SYSTEM Cited by 3 sources
Amazon Redshift¶
Amazon Redshift is AWS's managed cloud data warehouse — a columnar, MPP analytics database for petabyte-class OLAP workloads. In the 2010s it was the flagship AWS analytics-engine offering; today it coexists with systems/amazon-athena (serverless SQL over systems/aws-s3) and third-party warehouses like systems/snowflake running on AWS.
Role for this wiki¶
Redshift shows up as one of the compute engines in a compute-storage-separated AWS analytics stack: the storage of record is S3 (concepts/compute-storage-separation), and Redshift is one of several engines that can query it (alongside Athena, Spark on EMR, Hive, AWS Glue, etc).
In Amazon BDT's Spark → Ray migration, Redshift is one of the compute frameworks the Data Reconciliation Service used to verify that real end-user queries against Spark-compacted and Ray-compacted versions of the same table produced equivalent results (alongside systems/apache-spark and systems/amazon-athena).
Seen in¶
- sources/2024-07-29-aws-amazons-exabyte-scale-migration-from-apache-spark-to-ray-on-ec2 — Redshift as one of the compute frameworks in Amazon's post-Oracle BI stack (alongside Athena / Hive / Glue / Spark / Flink); also one of the three query engines used in BDT's Data Reconciliation Service during the Ray migration (Redshift + Spark + Athena).
- sources/2025-05-27-yelp-revenue-automation-series-testing-an-integration-with-third-party-system — Yelp's production substrate for both Revenue Data Pipeline reporting and monthly integrity-check SQL against the billing-system source of truth (99.99% contract match threshold).

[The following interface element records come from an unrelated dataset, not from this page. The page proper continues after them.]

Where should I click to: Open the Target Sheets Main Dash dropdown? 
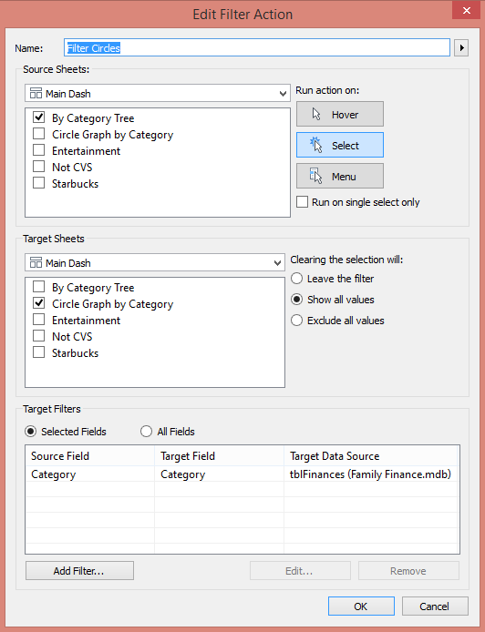(x=155, y=262)
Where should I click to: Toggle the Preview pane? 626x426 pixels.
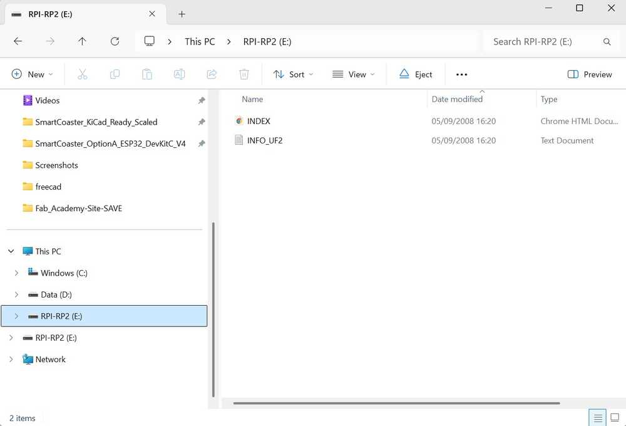click(x=589, y=75)
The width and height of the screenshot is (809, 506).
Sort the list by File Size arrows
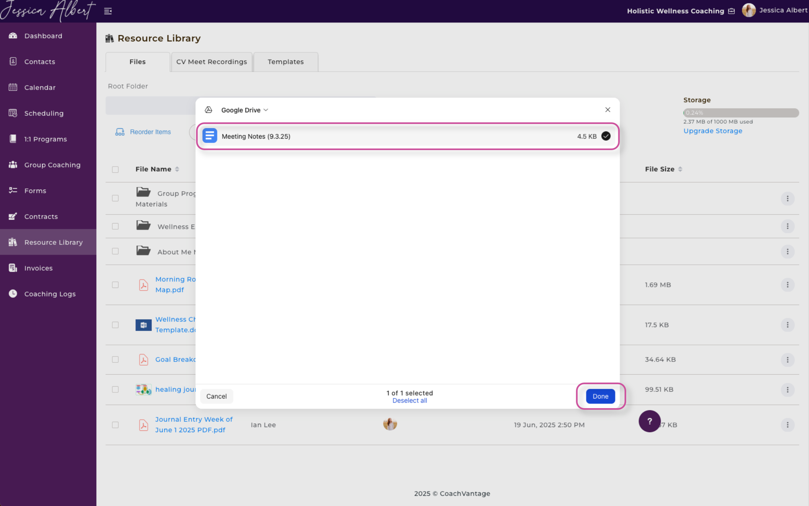[680, 169]
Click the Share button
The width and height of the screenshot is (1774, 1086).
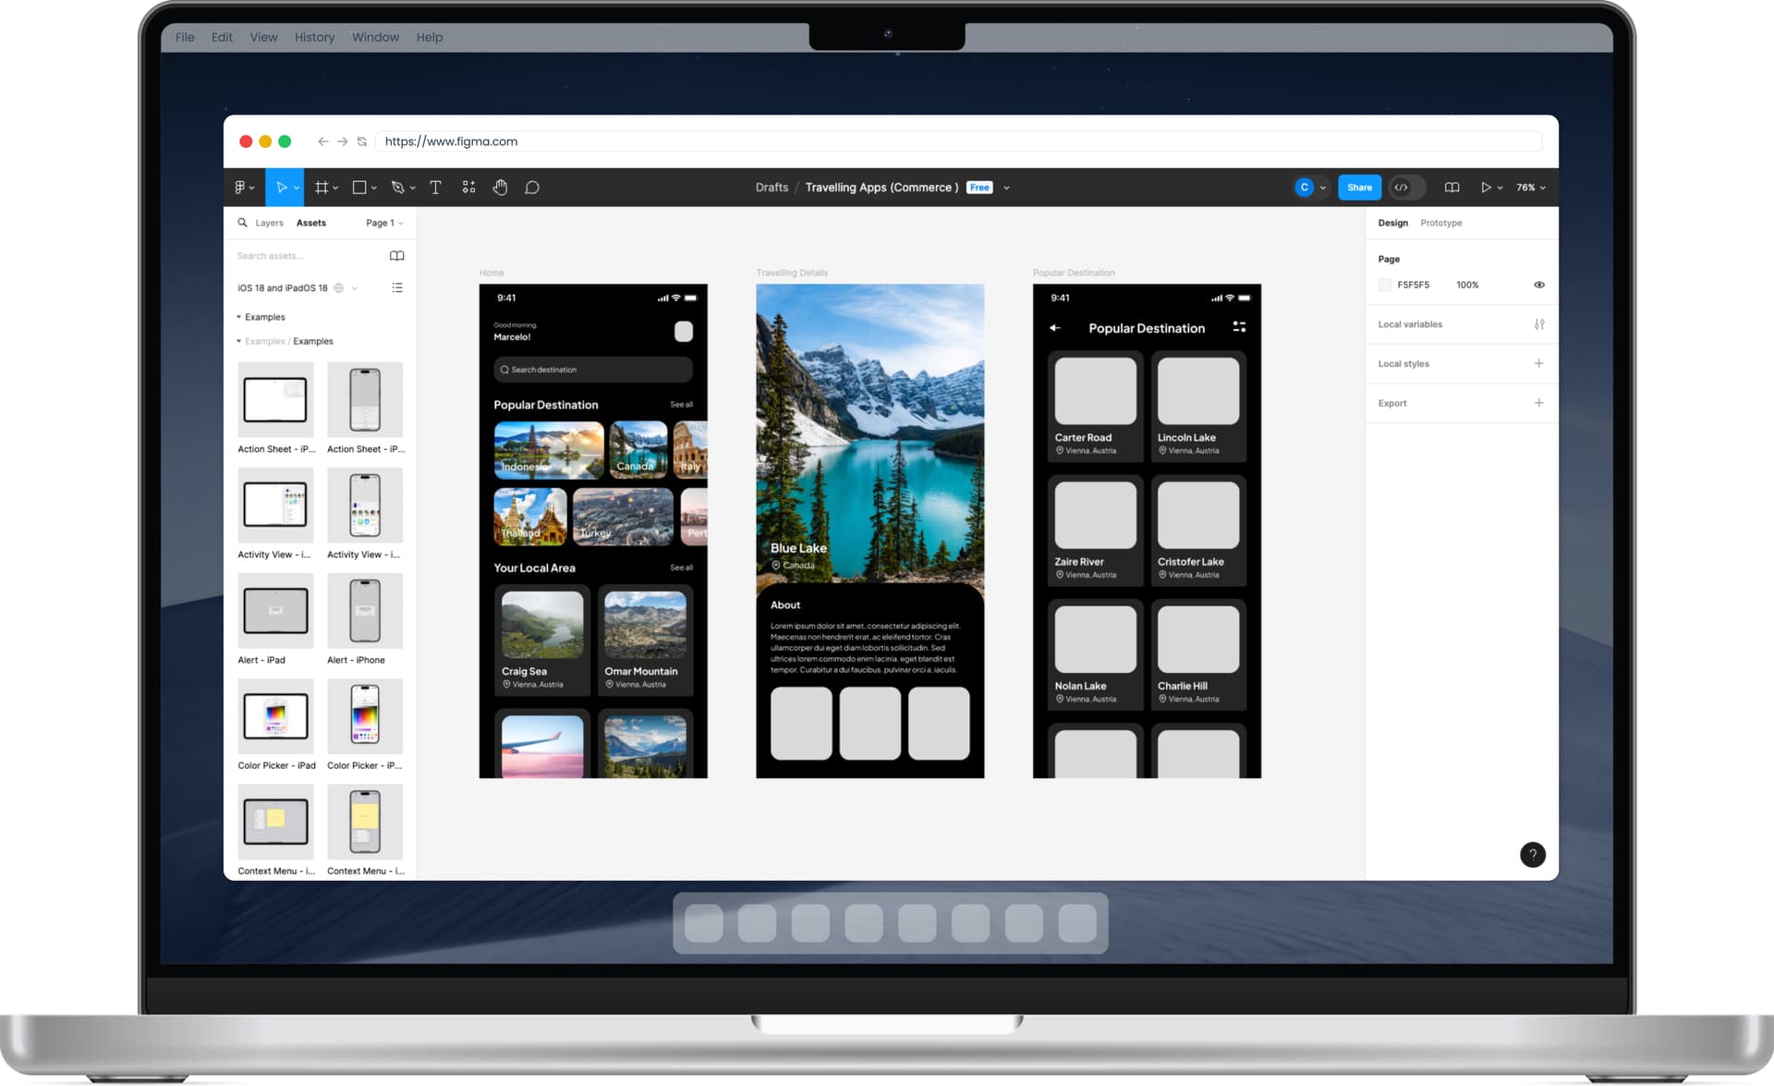click(x=1359, y=188)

Publication path to Redshift via the Redshift Connector has ~10-hour latency, which motivates bypassing Redshift entirely for the daily verification loop (see concepts/redshift-connector-latency).
- sources/2026-02-02-yelp-back-testing-engine-ad-budget-allocation — Redshift as the historical-data source for Yelp's Back-Testing Engine: campaign × date grain rows pulled for the simulation date range. A fourth Redshift altitude on the wiki — back-testing / simulation-input substrate — distinct from the Spark→Ray reconciliation and Yelp revenue-reporting roles.
Related¶
- systems/amazon-athena — serverless SQL over S3.
- systems/aws-s3 — the shared storage substrate.
- systems/snowflake — peer cloud warehouse, also compute-storage-separated.
- concepts/oltp-vs-olap — the workload shape Redshift targets.